TRECHO DO DOCUMENTO:
+-------+
Como pontos relevantes, destaca-se a idade mínima para a inserção no mercado de trabalho, previamente estabelecida na CF (16 anos para o trabalho e 14 para aprendizes, de acordo com a já mencionada EC nº 20/98) e a proibição do trabalho noturno, perigoso e insalubre a menores de dezoito anos. Ao tratar da aprendizagem, conceituou-se esta como sendo a formação técnico profissional, realizada segundo as diretrizes a bases da legislação em vigor, devendo seguir os parâmetros estabelecidos no artigo 63:
• Garantia de acesso e freqüência obrigatória ao ensino regular
• Atividade compatível com o desenvolvimento
• Horário especial para o exercício das atividades.
Fixou-se a importância do cumprimento das prestações trabalhistas e previdenciárias, devidas ao jovem aprendiz, bem como o respeito à condição peculiar de pessoa em desenvolvimento e a capacitação profissional adequada ao mercado de trabalho.
Incluiu-se também, como meta de formação do adolescente, o trabalho educativo, caracterizado pela prevalência do aspecto pedagógico sobre o produtivo.
Menciona, em seus artigos 64 e 65, a importância da concessão de bolsa aprendizagem, assim como o cumprimento das prestações trabalhistas e previdenciárias devidas ao jovem aprendiz. Observa-se também o respeito à condição peculiar de pessoa em desenvolvimento e a capacitação profissional adequada ao mercado de trabalho (art 69).
+-------+
PROBLEMAS A RESOLVER:
1: Quais são todos os artigos citados por número no trecho sobre a aprendizagem?
2: Copie de novo as linhas de dados do trecho que vai do começo delas até a linha que contém "(x=199, y=55)", com as duas pontas e os pedidos. Multiplique por 2,25 as coordenadas das respostas e arredonde para inteiros, com as metades para cima.

Linhas de dados:
+-------+
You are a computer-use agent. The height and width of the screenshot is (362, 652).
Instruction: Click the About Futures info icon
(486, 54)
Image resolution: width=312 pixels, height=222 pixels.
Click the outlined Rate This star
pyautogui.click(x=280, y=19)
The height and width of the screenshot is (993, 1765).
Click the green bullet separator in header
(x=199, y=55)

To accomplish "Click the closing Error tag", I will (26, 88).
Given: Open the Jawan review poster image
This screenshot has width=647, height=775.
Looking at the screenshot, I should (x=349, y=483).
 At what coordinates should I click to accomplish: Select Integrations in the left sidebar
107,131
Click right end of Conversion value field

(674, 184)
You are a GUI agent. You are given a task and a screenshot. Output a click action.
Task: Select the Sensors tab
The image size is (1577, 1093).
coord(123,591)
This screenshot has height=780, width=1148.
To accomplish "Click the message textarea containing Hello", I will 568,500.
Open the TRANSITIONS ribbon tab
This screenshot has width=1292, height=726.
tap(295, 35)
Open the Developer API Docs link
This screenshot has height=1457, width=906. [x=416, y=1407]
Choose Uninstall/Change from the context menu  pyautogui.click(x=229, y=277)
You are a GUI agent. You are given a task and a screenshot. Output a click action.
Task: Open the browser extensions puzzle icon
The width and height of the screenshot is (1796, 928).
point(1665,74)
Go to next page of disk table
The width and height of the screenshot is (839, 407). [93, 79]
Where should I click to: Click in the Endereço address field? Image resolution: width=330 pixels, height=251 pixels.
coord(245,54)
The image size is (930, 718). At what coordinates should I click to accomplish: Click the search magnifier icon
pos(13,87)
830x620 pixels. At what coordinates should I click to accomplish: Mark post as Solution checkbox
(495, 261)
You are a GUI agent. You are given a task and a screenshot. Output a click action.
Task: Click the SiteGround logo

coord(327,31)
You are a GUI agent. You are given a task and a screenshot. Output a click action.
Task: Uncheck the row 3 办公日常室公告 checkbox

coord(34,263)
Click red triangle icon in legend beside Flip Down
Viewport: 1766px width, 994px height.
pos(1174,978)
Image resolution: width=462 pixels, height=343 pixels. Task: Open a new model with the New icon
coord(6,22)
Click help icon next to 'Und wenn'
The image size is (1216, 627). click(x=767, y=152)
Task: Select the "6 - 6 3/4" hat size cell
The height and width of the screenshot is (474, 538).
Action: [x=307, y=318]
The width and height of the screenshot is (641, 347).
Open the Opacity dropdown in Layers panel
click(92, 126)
+-------+
RESPOSTAS DOS EXERCÍCIOS:
1: 63, 64, 65 e 69

2:
You are a computer-use agent. The height and width of the screenshot is (362, 652).
Instruction: Click the About Futures info icon
(1094, 122)
Image resolution: width=312 pixels, height=222 pixels.
Click the outlined Rate This star
pyautogui.click(x=630, y=43)
The height and width of the screenshot is (993, 1765).
Click the green bullet separator in header
(x=448, y=124)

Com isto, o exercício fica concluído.